■ **Instruction**: Write out the listing below again, switching "pixels" to "dots" everywhere it appears and keeping everything else the same. Leave the pictures out.

■ **Information supplied**:
__________

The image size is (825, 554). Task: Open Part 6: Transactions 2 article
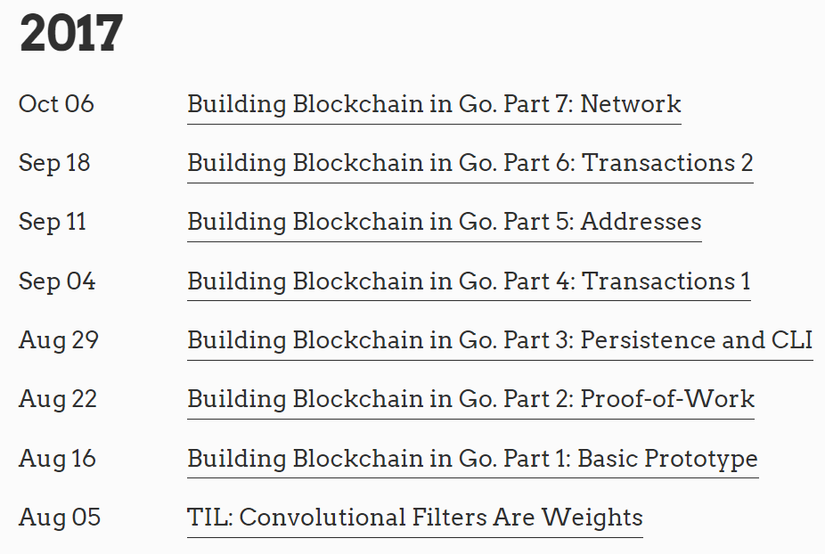point(470,163)
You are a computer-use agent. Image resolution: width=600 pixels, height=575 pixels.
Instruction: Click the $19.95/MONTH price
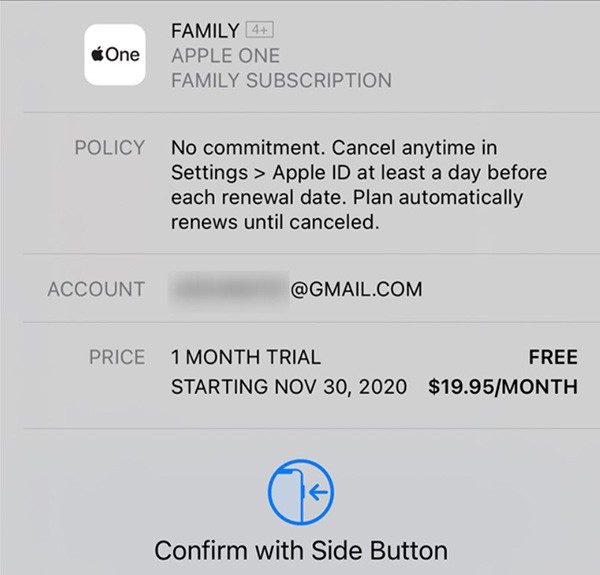click(502, 386)
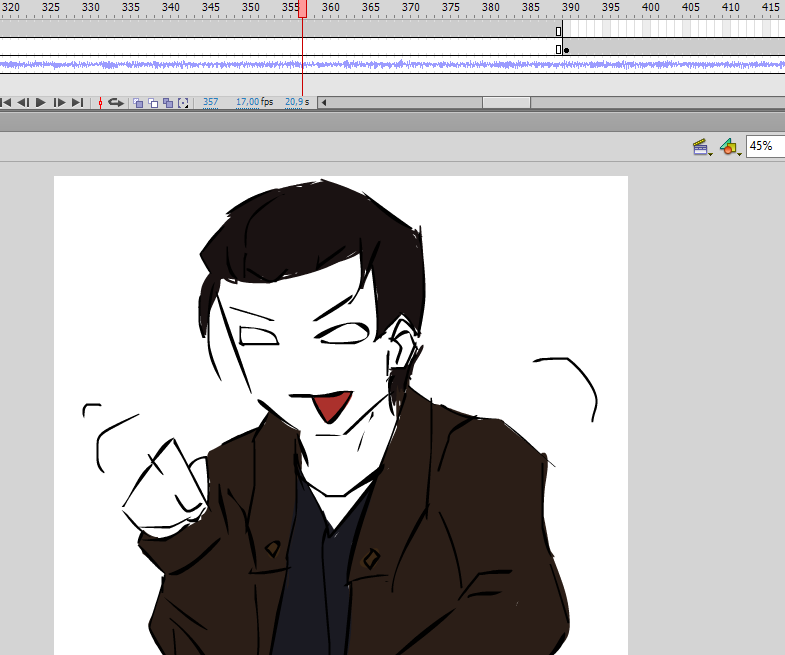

__________

■ **Response for this exercise**:
The image size is (825, 554). Task: Open Part 6: Transactions 2 article
point(470,163)
You are a computer-use agent. Image resolution: width=600 dots, height=575 dots.
Instruction: Click the $19.95/MONTH price
click(502, 386)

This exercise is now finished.